Martin sat down in a third chair and, knee-to-knee with Harp, said, ''You probably know people like us. Met us in the joint. We don't much care for black folks and we'd be happy to cut your throats and be done with it. But we can't, this time, 'cause we need you to introduce us to a friend of yours.''
''Who?'' Daymon Harp asked.
''The cop you're working with.''
Harp tried to look surprised. ''There's no cop.''
''We know you gotta go through your routine, but we don't have a lot of time,'' Martin said. ''So to show you our . . . mmm . . . sincerity . . .'' He chose his words carefully, softly: ''We're gonna cut on your girlfriend here.''
''Motherfucker,'' Harp said, but it wasn't directed at Martin. It was simply an exclamation and Martin took it that way. The woman's eyes bulged and she rattled around in the chair, and Martin let her. Over his shoulder, he said, ''Ansel? See if you can find a knife in the kitchen . . .''
There was no one standing in the street outside the laundromat, which was a good thing for Butters and Martin, because Harp wouldn't talk right away, and for one short moment, even with the gag, with the windows shut, in the middle of winter, even with that, you could hear Jasmine screaming.

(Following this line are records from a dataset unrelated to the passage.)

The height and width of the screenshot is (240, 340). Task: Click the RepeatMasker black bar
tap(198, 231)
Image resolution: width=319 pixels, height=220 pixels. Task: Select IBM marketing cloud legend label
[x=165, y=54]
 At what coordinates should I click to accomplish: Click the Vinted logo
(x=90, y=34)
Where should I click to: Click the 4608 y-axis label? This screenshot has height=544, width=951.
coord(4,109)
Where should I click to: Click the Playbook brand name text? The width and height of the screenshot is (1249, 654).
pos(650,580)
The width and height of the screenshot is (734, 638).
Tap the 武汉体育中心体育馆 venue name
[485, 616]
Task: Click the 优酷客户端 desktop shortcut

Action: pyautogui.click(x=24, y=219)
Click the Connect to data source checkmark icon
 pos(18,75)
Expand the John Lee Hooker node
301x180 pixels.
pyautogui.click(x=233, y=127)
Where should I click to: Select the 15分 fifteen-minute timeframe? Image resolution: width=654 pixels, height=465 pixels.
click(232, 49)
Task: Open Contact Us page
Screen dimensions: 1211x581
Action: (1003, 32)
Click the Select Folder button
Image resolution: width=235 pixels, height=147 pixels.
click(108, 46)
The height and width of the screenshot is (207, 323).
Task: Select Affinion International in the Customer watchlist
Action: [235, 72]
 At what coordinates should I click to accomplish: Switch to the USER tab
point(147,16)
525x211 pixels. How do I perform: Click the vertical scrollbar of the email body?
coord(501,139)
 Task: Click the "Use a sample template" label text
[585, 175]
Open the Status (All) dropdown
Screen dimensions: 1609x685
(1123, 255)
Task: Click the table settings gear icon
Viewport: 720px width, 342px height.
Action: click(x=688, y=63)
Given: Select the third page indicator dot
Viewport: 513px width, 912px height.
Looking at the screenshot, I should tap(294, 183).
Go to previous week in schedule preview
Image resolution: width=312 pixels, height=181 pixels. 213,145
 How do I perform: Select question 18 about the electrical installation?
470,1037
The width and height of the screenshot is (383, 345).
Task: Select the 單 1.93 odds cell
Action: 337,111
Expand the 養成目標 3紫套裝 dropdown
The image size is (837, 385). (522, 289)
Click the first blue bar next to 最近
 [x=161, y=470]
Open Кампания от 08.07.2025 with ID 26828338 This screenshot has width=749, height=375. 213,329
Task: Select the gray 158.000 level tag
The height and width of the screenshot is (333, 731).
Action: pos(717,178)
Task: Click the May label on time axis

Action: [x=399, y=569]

THE MICHIGAN STATE PRISON SENT A SINGLE ESCORT with Dick LaChaise. LaChaise was four years into a nineyear sentence, and not considered an escape risk--with good behavior, he'd be out in a couple of years. They put him in leg irons and cuffs and LaChaise and Wayne O. Sand, the escort, flew into Eau Claire as the sun was going down, eight days after the shootings in Minneapolis.
During the flight, Wayne O. Sand read The Last Mammothby Margaret Allan, because he liked that prehistoric shit and magic and all. If he'd lived back then, he thought, he'd probably be a clan chief, or something. He'd be in shape, anyway.
LaChaise read a tattoo magazine called Skin Art . LaChaise had full sleeves: tattoos running up and down both arms, a comic-book fantasy of superwomen with football-sized tits and lionish hair tangled around his bunched-up weight-room muscles, interspersed with eagles, tigers, knives, a dragon. His arms carried four names: Candy and Georgie on the right, and Harley and Davidson on the left.
The sleeves had been done on the outside, by commercial tattoo artists. The work on his back and legs was being done on the inside. Prison work, with a sewing needle and ballpoint ink. Though the figures lacked the finish of the commercial jobs, there was a nasty raw power to them that LaChaise liked. An aesthetic judgment.
When the plane's wheels came down, LaChaise put the magazine away and looked at Sand: ''How about a Mc-Donald's? A couple of Big Macs?''
''Maybe, you don't fuck me around,'' Sand said, still in the book. Sand was a flabby man, an authoritarian little prison bureaucrat who'd be nice enough one day, and write you up the next, for doing nothing. He enjoyed his power, but wasn't nearly the worst of them. When they landed, Sand marched LaChaise off the plane, and chained him to the seat post in the back of a rental Ford.
''How about them McDonald's?'' LaChaise asked.
Sand considered for a second, then said, ''Nah. I wanna get a motel 'fore it's too late. There's a game tonight.''
''Hey, c'mon . . .''
''Shut up,'' Sand said, with the casual curtness of a prison guard.
Sand dropped LaChaise at the Eau Claire County Jail for the night. The next morning, he put LaChaise back in the carand drove him through the frozen landscape to the Logan Funeral Home in Colfax. LaChaise's mother was waiting on the porch of the funeral home, along with Sandy Darling, Candy's sister. A sheriff's car was parked in the street, engine running. A deputy sat inside the car, reading a newspaper.